------ EXCERPTED DATA ------
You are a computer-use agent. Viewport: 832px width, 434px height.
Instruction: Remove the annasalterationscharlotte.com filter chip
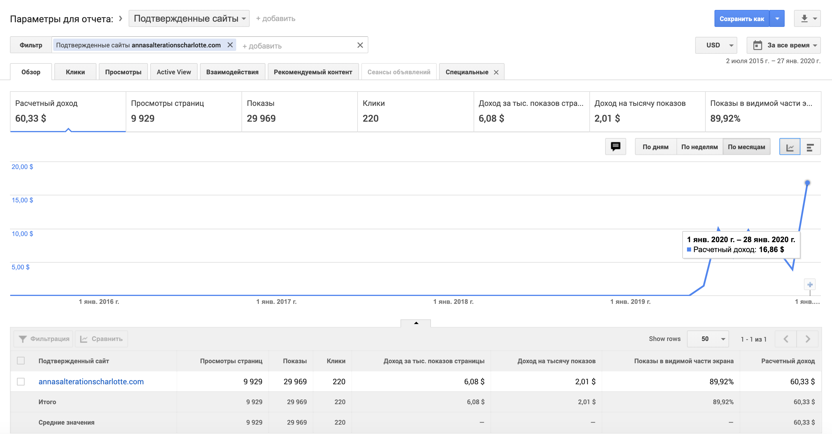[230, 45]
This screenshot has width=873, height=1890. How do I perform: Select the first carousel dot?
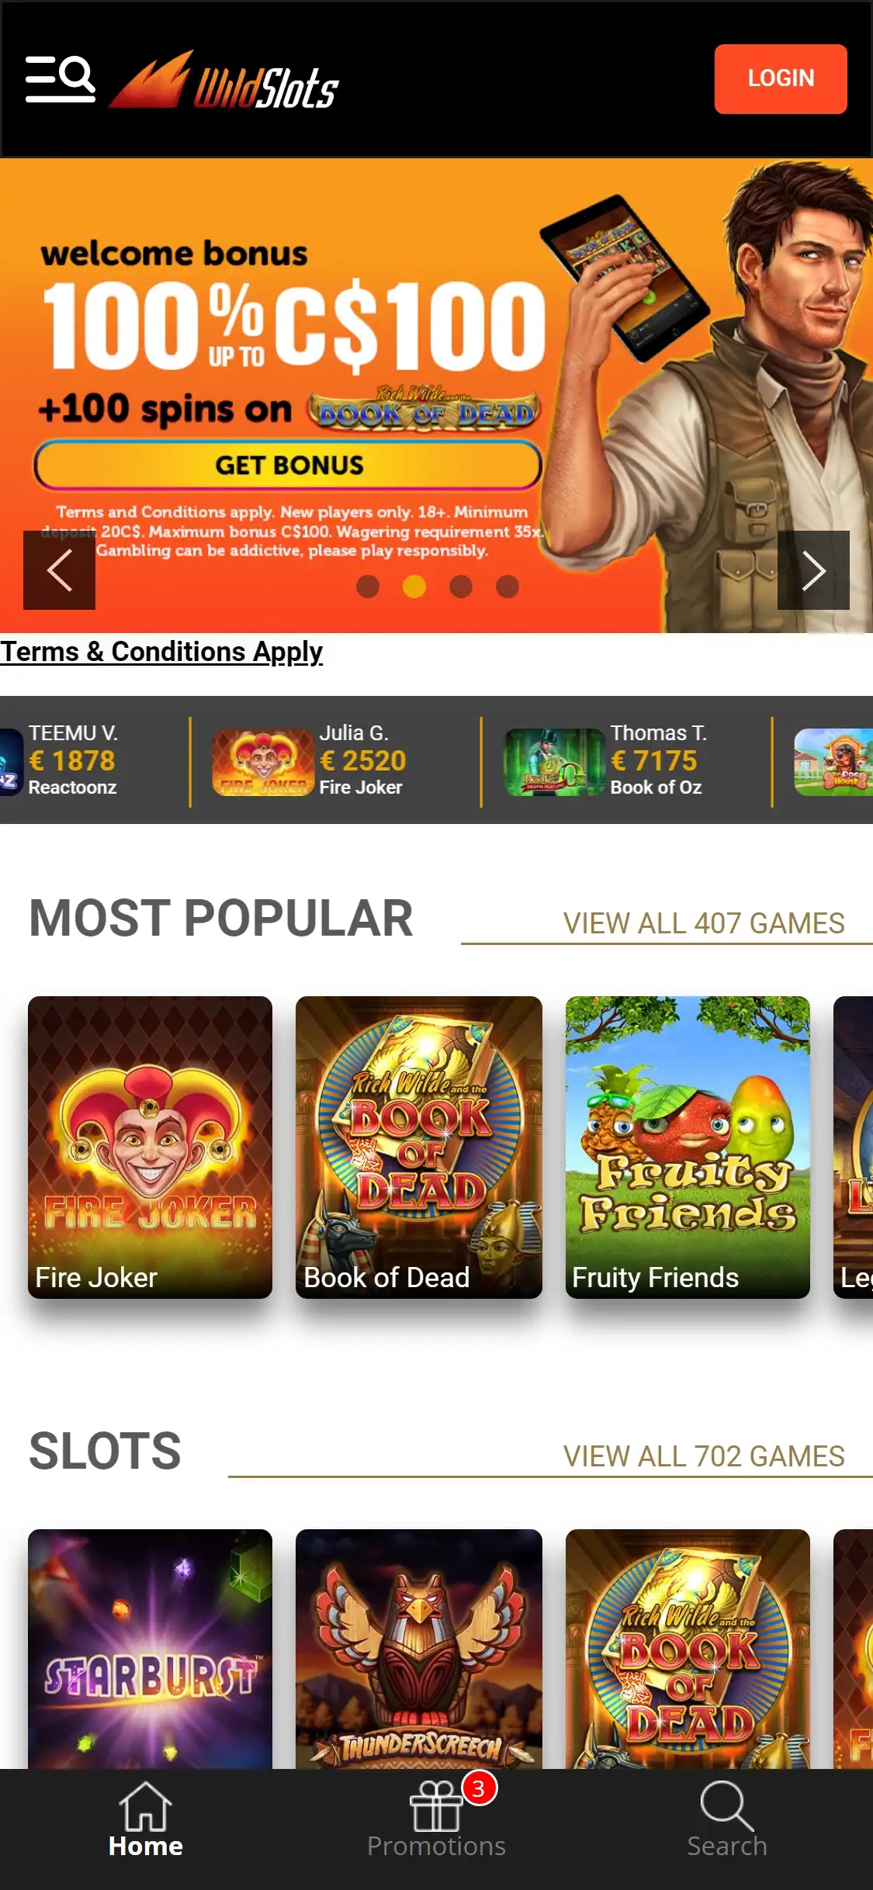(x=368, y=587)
------
TASK DESCRIPTION: Output the data from the line containing "This screenshot has" through the end of the data, both ends included, as a Markdown table with the columns Row and Line. Omit blank lines and leave out the pictures.

REPLY TO THE TASK:
| Row | Line |
|---|---|
| 1 | This screenshot has width=873, height=1890. How do I perform: Select the first carousel dot? |
| 2 | (x=368, y=587) |